HC directs govt. to refund additional stamp duty to owners of commercial spaces in Prestige Tech Park III

August 08, 2020 08:42 pm | Updated 08:42 pm IST - Bengaluru

The High Court of Karnataka has directed the State government to refund the additional stamp duty from the owners of commercial spaces in Prestige Tech Park III situated in Bengaluru while setting aside the demand notices issued to them to pay additional duty.

Justice Krishna S. Dixit passed the order while allowing the petitions filed by Shehnaz Bilal and 88 others. The petitioners have questioned the legality of the demand notices issued in August–September 2019 by the District Registrar and Deputy Commissioner of Stamps. The petitioners had purchased the commercial spaces during 2015–16.
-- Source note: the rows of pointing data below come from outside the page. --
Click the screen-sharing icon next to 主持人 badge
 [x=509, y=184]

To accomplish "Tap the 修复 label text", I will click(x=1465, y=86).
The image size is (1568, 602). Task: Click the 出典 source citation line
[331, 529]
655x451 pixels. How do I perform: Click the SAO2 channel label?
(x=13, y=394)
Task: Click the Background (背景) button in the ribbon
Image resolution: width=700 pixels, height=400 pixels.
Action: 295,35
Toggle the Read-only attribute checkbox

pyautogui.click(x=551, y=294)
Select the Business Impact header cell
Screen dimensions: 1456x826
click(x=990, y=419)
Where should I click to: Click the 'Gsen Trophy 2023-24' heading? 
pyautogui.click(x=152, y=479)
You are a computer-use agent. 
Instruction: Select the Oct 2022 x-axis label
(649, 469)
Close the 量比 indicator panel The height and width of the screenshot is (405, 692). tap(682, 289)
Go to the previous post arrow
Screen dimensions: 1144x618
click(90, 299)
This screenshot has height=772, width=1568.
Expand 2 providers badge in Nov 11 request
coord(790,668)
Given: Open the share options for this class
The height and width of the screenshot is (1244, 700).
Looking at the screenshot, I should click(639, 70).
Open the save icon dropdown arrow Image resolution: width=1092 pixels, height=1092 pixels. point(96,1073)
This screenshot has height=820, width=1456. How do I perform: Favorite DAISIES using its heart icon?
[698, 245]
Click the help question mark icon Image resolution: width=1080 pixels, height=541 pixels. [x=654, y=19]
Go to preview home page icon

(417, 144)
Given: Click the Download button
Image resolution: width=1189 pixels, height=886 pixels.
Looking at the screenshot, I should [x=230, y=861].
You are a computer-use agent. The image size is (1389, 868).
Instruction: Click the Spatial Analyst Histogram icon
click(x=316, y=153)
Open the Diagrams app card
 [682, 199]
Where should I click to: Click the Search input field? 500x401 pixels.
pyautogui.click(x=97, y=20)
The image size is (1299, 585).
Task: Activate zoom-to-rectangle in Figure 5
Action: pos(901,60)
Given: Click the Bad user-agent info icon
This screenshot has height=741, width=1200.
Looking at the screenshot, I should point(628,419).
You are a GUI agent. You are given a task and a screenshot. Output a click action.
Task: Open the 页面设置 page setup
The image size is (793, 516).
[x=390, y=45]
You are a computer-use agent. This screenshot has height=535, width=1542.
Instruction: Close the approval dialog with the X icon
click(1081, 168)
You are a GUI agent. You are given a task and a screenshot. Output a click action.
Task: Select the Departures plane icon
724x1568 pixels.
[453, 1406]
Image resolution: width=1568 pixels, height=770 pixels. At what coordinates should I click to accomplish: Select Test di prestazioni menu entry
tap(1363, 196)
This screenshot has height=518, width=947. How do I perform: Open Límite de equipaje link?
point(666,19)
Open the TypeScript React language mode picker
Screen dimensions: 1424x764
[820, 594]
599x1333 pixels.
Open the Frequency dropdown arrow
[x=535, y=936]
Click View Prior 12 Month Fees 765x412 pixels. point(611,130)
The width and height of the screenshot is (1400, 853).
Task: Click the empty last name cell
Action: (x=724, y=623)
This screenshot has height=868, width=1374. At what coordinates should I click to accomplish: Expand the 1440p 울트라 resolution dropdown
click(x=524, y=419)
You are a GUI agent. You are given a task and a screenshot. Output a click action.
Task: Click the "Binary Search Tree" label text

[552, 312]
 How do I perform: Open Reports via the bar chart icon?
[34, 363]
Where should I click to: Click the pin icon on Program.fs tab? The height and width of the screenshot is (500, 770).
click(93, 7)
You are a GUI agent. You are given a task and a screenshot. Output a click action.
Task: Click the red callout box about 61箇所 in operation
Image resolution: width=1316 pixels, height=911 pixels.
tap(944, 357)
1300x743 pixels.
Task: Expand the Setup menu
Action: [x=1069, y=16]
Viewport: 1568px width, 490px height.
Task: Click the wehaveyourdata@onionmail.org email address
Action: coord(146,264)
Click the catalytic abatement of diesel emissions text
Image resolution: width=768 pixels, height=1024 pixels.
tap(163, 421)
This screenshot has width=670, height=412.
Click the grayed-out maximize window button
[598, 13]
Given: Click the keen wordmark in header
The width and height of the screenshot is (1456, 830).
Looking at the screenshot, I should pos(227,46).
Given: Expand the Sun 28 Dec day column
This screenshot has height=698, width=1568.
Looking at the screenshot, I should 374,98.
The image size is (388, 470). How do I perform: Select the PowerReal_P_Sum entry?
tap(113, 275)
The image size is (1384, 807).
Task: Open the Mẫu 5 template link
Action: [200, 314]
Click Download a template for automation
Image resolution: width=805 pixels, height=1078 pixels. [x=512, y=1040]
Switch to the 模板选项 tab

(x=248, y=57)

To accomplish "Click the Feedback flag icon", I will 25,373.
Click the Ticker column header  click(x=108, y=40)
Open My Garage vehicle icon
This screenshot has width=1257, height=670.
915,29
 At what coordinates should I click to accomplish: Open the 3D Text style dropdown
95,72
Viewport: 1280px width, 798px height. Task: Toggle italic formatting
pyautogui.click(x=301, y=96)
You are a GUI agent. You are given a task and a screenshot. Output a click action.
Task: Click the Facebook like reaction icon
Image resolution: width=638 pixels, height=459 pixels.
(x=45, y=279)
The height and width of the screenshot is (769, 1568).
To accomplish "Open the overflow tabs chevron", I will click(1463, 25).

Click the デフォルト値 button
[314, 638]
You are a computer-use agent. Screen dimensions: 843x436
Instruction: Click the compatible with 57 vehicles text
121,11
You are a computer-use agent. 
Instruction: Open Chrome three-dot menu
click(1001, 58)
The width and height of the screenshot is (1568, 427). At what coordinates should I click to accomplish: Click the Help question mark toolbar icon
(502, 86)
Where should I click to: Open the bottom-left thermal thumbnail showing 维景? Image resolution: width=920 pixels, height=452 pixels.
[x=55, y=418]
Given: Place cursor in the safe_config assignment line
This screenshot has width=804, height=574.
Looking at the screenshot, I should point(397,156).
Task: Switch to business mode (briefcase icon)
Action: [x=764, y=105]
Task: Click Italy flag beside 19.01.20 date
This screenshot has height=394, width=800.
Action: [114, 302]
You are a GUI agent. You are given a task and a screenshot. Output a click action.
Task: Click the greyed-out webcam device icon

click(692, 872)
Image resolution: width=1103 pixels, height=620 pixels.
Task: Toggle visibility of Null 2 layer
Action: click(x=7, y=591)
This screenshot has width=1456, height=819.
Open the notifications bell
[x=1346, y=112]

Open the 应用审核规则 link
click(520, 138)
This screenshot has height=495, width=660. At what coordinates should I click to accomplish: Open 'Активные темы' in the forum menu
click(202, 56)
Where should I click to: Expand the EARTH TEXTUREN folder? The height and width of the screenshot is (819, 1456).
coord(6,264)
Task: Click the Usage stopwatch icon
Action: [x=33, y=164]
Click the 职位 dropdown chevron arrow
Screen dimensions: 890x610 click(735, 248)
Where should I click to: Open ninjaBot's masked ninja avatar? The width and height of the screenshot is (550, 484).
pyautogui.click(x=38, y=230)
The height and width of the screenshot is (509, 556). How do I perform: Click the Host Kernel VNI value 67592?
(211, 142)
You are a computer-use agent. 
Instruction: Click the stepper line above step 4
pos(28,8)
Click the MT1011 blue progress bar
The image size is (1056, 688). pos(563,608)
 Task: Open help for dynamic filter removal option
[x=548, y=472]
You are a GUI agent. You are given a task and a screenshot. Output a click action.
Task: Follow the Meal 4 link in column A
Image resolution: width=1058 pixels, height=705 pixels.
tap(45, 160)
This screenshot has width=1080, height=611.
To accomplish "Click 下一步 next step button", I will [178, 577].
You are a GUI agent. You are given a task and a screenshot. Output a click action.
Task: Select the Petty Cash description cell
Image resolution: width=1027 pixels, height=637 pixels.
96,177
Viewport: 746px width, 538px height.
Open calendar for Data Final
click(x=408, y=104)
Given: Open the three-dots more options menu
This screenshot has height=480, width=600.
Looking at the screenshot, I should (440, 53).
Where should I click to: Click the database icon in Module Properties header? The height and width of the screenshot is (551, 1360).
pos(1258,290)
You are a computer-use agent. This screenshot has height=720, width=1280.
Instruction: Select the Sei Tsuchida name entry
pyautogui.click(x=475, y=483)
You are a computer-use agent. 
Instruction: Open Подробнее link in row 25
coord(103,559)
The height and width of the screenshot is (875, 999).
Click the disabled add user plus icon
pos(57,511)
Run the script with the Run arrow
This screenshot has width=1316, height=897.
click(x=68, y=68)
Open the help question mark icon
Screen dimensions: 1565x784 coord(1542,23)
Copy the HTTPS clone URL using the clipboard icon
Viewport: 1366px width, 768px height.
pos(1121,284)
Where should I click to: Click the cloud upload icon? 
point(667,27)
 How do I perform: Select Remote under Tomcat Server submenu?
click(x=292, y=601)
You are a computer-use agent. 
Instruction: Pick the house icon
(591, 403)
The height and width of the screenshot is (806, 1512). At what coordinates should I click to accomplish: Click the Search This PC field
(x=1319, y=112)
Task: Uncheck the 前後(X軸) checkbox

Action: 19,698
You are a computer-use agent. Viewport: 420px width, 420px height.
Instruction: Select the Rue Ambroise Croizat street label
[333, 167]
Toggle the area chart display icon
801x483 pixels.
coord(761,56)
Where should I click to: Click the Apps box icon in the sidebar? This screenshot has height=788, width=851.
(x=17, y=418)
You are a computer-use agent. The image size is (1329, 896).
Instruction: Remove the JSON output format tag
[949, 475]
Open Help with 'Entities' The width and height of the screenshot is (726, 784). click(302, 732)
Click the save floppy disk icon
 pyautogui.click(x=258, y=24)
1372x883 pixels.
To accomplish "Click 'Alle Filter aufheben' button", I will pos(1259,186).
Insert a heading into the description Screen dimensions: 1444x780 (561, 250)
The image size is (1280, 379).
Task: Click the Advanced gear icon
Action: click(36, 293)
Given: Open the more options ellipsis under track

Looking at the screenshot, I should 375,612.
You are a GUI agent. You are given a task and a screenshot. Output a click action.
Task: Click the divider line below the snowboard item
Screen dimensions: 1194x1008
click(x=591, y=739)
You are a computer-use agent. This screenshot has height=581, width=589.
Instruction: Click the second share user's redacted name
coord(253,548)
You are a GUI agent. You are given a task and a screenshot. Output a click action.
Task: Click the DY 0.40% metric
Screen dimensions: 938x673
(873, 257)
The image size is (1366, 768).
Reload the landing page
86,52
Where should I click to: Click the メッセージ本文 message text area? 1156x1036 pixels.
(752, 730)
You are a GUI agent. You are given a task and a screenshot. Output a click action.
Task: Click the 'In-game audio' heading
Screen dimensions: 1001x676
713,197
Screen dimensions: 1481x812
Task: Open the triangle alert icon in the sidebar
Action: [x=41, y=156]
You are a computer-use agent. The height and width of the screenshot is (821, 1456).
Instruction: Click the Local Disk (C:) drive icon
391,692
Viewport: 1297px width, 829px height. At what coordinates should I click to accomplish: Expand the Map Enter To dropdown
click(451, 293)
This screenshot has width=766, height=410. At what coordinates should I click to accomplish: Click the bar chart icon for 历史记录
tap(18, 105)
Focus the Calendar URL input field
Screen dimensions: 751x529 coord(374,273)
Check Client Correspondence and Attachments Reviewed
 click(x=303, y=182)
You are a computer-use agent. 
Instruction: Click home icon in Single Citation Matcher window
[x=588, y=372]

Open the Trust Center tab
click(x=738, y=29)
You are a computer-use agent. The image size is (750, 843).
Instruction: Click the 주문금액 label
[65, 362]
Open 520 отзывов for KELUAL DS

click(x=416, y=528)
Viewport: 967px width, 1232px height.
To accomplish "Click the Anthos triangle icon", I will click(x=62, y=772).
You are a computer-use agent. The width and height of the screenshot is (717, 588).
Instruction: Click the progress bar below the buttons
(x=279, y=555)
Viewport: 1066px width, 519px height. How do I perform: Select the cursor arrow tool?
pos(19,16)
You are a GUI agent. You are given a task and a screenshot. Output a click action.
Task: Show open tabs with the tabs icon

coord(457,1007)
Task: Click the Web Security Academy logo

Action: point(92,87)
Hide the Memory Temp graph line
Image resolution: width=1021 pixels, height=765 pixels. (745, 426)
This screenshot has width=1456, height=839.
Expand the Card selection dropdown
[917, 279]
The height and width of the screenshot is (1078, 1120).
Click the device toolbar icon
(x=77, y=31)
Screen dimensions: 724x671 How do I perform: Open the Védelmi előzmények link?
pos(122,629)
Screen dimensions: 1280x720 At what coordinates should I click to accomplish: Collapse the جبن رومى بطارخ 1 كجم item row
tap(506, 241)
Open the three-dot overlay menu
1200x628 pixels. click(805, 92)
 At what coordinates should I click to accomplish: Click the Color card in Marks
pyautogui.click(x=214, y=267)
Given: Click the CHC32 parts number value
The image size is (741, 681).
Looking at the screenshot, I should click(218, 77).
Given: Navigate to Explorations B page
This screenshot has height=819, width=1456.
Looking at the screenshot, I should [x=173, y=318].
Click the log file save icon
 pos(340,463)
While Prestige Tech Park I and II are situated on land falling under Kadubeesanahalli, Tech Park III is situated on the adjacent land in Amane Bellandur Khane village.

Following an audit objection raised by the Accountant General for the State of Karnataka, the District Registrar had suo motu examined the instruments and found that commercial spaces in Tech Park III were undervalued. The District Registrar held the three units of the tech park as one block and had demanded payment of additional stamp duty based on the guidance value fixed for commercial properties at Kadubeesanahalli.

The court, however, noted that the notification of the guidance value issued in 2014 by the government listed Prestige Tech Park (commercial) under Kadubeesanahalli, and by the “very text and context of the notification, the structures erected in other villages [including Amane Bellandur Khane] logically stand excluded in ascertaining the market value for the purpose of levying stamp duty as rightly contended by the petitioners.

“... A land developer may take up construction in one single project comprising multiple villages and call it with one single nomenclature, that per se does not disentitle the duty payer from invoking be beneficial guidance values that may be otherwise applicable to each of the constituent villages independently,” the court observed while noticing that Tech Park III was constructed on land falling under Amane Bellandur Khane village and not on adjoining land falling under Kadubeesanahalli.

The court also upheld the contention of the petitioners that the government could not have issued demand notices after expiry of the two-year limitation period fixed under section 45-A(3) of the Karnataka Stamp Act, 1957 as the instruments were registered in 2015–16.